The court found that plaintiffs who survive an incident and the personal representatives of deceased victims “stand on identical footing with respect to recovery.” Therefore, the court said, “no good reason exists to treat a person who survives the harm-causing event differently with respect to recovery” from a person for whom the event results in death. The court clarified that it was not attempting to encroach on the legislature’s duties in its ruling, but rather had a “solemn yet urgent duty to act” when a “statute is clearly, palpably and plainly inconsistent with the constitution.”
T. Luke Abel, of Oklahoma City, who represented Beason, said he was pleased with the ruling. “The jurors were the ones who sat and listened to the testimony for days, not the politicians who passed this law. Jurors are the ones best situated to decide what is fair and just compensation for a person’s injuries.” Abel added that “it is wrong for a legislature to place an arbitrary cap on an injured person’s ability to recover without knowing the facts involved.”
Robert Peck, of Washington, D.C., who led the Center for Constitutional Litigation’s (CCL) efforts to overturn the cap, said “I am gratified that the court agreed that the cap could not stand and was irremediably constitutionally flawed.
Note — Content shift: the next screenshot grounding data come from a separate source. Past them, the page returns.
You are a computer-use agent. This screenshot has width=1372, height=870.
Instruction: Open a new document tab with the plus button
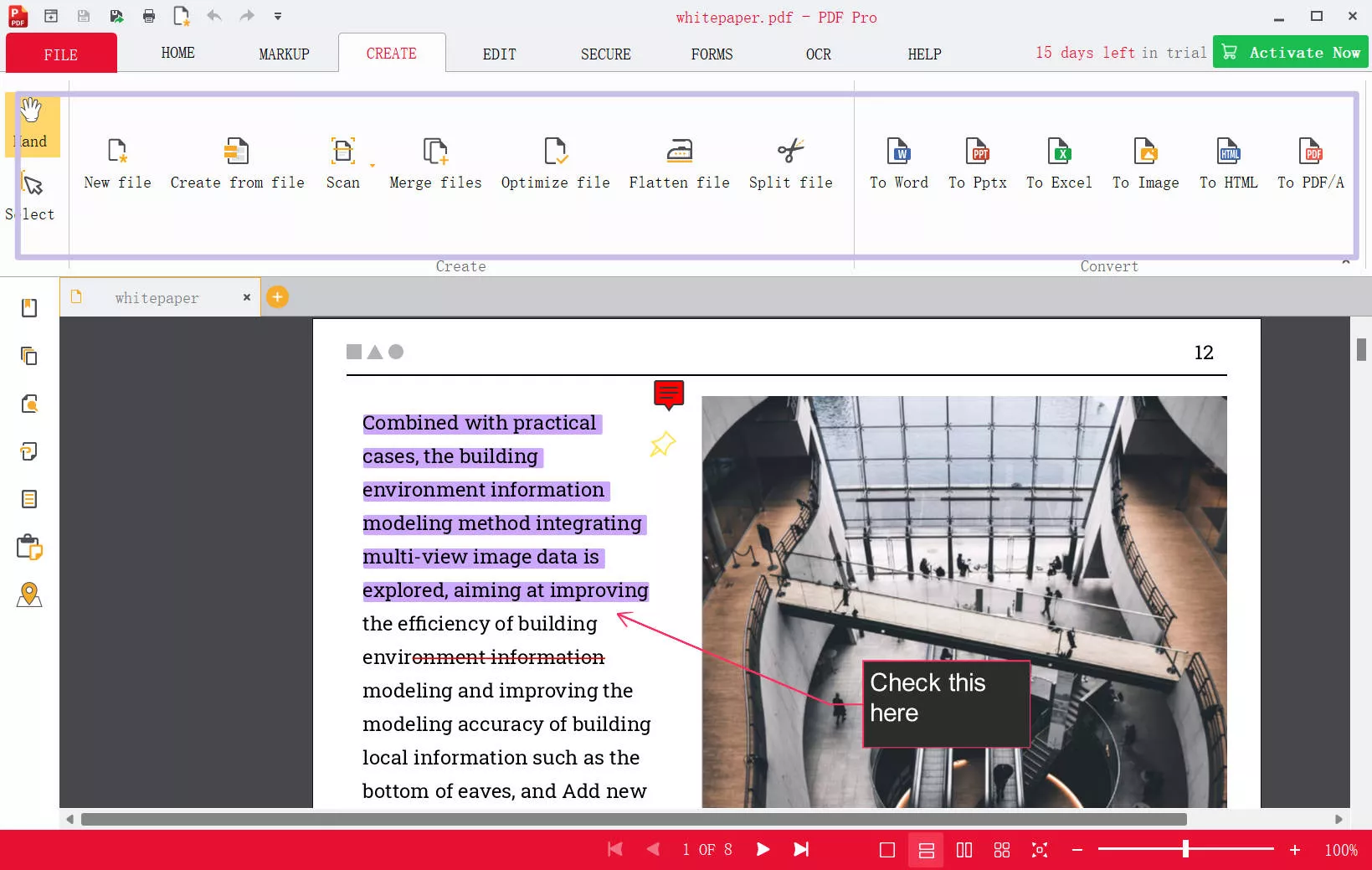[x=277, y=297]
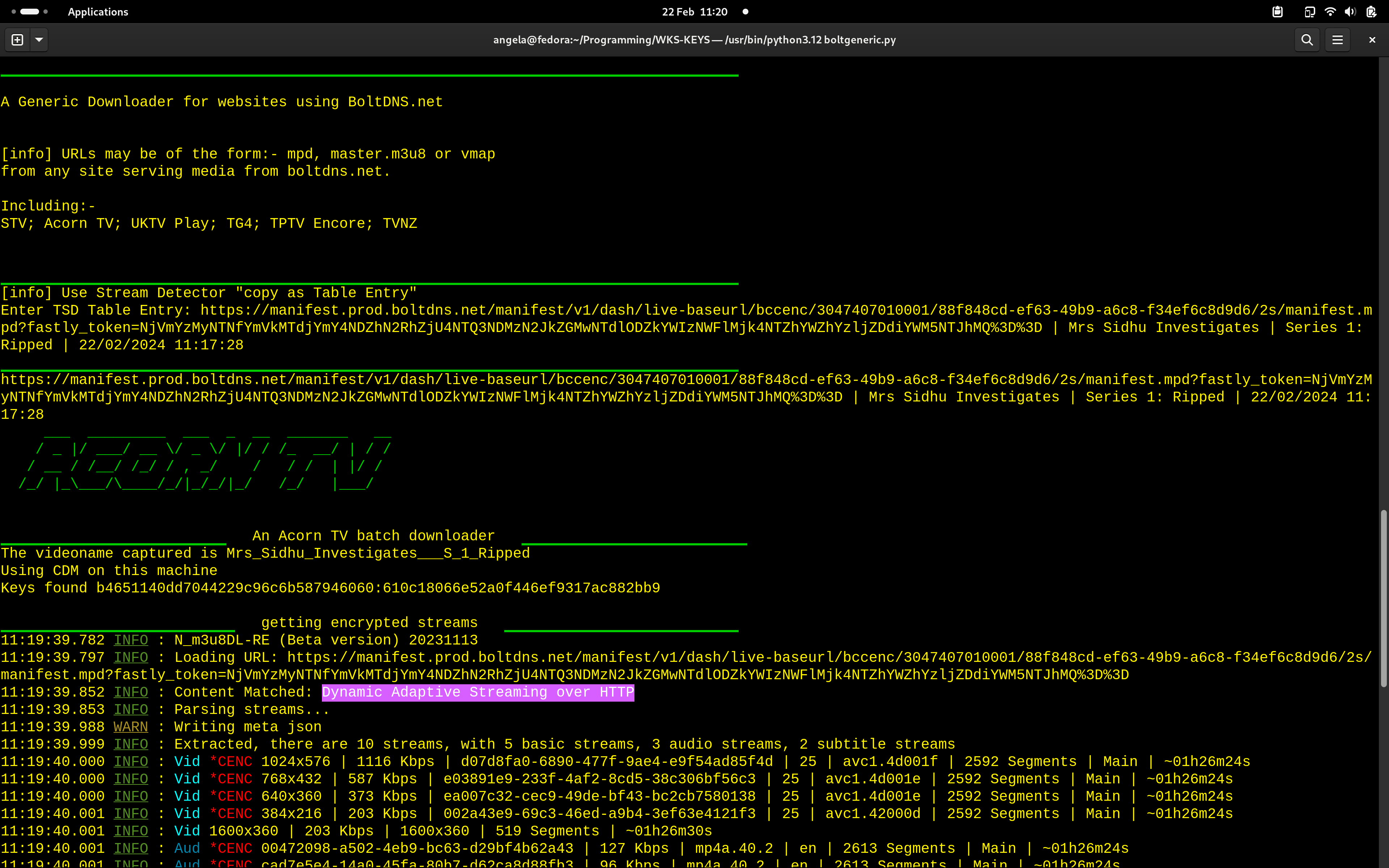Viewport: 1389px width, 868px height.
Task: Open the battery status indicator
Action: point(1371,12)
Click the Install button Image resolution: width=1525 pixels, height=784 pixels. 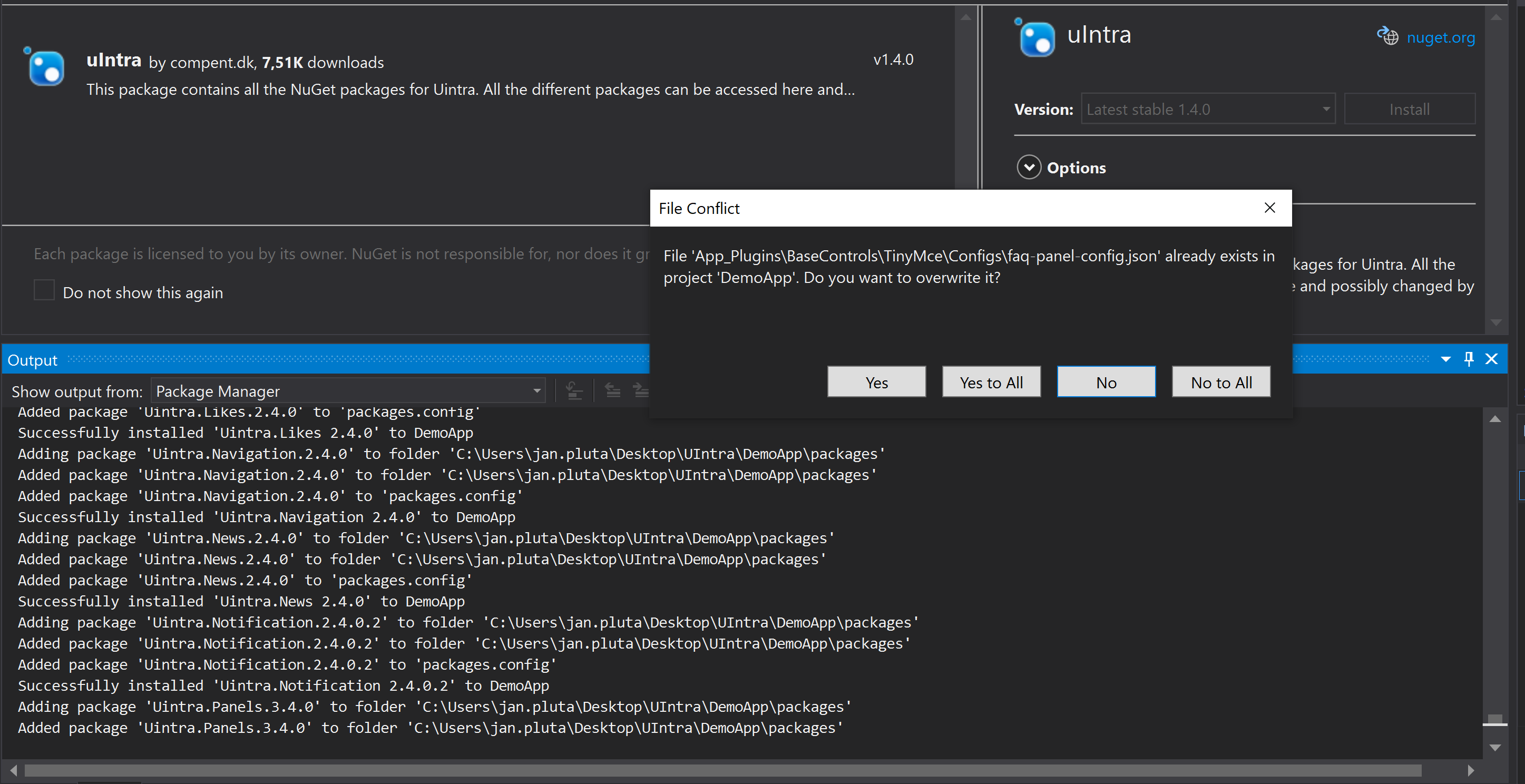click(1410, 109)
Those injured due to the negligence of others should not be treated as pawns in a game that only serves those frequently negligent. The lives of Todd Beason and his wife were radically changed for the worst when the boom of a crane fell on him. While the full measure of the verdict will not give him back the life he once had, it will make his continued care possible and his future somewhat more tolerable.” AAJ provided financial support for CCL’s work on this case.